Es versteht sich: So positiv gestimmt ist Ilka Piepgras nicht immer, sie hat, wie wir alle, auch ganz andere Momente. Schliesslich können Besuche in Altenheimen einen auch frustrieren. „Mich widert es an, das Sterben und mehr noch der Verfall in der Zeit davor, das Freudlose und Hässliche, der Stumpfsinn und die Geistlosigkeit - kurz, das lange Warten auf den Tod. Ich habe die Nase voll von dieser kleinmütigen Welt, die nach Urin und abgestandenem Schweinshack riecht, habe genug von ihren ausgeleierten Körpern und notdürftig übertünchter Hoffnungslosigkeit." Doch auch diese Gefühle, wie Gefühle überhaupt, halten nicht an.

„Tu immer das, was den grössten Mut erfordert."

Wie ich einmal auszog, den Tod kennenzulernen, und dabei eine Menge über das Leben erfuhr hält, was der Titel verspricht. Vom schwer kranken katholischen Theologen und Jesuiten Medard Kehl lernt sie, dass es nicht darum geht, „was der Verstand für wahr hält, sondern darum, wonach man sein Leben ausrichtet. Um die Geisteshaltung." Und von der 84jährigen Künstlerin Mary Bauermeister, die das ganze Leben als Schulprogramm, als Gelegenheit zum Üben versteht, kriegt sie den Rat: „Tu immer das, was den grössten Mut erfordert. Geh darauf zu, wovor du Angst hast, und du wirst wunderbare Dinge erleben."

Es sind solche überzeugenden Sätze, die mir dieses Buch wertvoll machen. Weniger überzeugend empfand ich hingegen so platt-verallgemeinernde Aussagen wie „Der moderne Mensch plant die Entscheidung, wo und wie er sterben will, ähnlich strukturiert wie die Entscheidung, eine Reise zu buchen oder eine neue Küche zu kaufen." Oder: „Mit 50 schämt man sich für sein Alter, und mit achtzig ist man, wenn es gut läuft, froh, am Leben zu sein. In der Zeit dazwischen altert man."

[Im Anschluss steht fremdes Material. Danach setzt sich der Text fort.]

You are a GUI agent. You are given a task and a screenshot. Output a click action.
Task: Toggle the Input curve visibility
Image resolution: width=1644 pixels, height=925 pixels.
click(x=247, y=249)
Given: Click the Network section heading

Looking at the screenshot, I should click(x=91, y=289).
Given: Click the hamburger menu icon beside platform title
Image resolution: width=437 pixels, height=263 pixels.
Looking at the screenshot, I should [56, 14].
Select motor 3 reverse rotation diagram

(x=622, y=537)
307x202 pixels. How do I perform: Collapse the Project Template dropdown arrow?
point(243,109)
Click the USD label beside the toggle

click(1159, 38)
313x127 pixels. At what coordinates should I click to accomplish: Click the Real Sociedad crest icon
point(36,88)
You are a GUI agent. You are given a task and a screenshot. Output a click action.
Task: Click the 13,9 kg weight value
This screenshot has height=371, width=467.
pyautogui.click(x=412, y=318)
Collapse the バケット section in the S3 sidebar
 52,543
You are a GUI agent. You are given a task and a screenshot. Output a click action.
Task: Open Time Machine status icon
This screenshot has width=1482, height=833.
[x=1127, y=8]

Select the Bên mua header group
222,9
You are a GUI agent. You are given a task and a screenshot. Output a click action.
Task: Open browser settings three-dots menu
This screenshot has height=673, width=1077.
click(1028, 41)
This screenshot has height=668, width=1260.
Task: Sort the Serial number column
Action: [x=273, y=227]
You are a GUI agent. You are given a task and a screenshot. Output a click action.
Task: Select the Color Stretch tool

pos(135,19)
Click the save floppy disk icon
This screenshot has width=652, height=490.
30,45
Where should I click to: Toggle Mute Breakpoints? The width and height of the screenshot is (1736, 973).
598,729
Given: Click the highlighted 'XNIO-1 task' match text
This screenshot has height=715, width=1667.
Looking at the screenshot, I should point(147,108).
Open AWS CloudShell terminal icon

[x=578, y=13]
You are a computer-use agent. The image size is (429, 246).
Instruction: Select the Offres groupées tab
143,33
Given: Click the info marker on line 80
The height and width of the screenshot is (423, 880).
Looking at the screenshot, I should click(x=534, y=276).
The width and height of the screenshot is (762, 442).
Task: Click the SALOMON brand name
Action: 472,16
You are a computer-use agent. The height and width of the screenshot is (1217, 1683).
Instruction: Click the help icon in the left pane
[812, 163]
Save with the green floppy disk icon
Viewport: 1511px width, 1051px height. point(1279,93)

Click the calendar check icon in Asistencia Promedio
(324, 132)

Berührt fühlte ich mich besonders von Ilka Piepgras' Schilderungen ihres persönlichen Erlebens und Nachdenkens. Als sie einmal im August an der französischen Atlantikküste entlangläuft, notiert sie: „Inmitten all der Menschen, die gewaltige Brandung des Meeres im Ohr und vor Augen, durchfuhr mich plötzlich ein Gefühl von Vergänglichkeit, nur einen Moment lang habe ich das so empfunden, habe physisch gespürt, wie begrenzt meine Existenz ist und wie stark ich gleichzeitig mit meiner Umgebung verbunden bin. Ein kurzer Moment, so durchdringend, dass er bis heute nachklingt. Ist das gut oder schlecht? Ich weiss es nicht, aber was ich weiss, ist das hier: Sie fühlt sich fast religiös an, diese Eingebundenheit in die reale Welt."

Wie ich einmal auszog, den Tod kennenzulernen, und dabei eine Menge über das Leben erfuhr ist ein sehr informatives, erfreulich nüchternes und lebensphilosophisches Buch. Gedanken wie die des Theologen Gisbert Greshake, der meint, der Mensch sei umso mehr Mensch, als er nicht um sich selbst kreise, finde ich ausgesprochen hilfreich. Genauso wie die Erkenntnis der Kolumnistin Lucy Kellaway: „Der Tod konfrontiert dich mit der Frage, ob das, was du tust, auch das ist, was du tun willst. Seine Brutalität bringt alles Gewohnte durcheinander."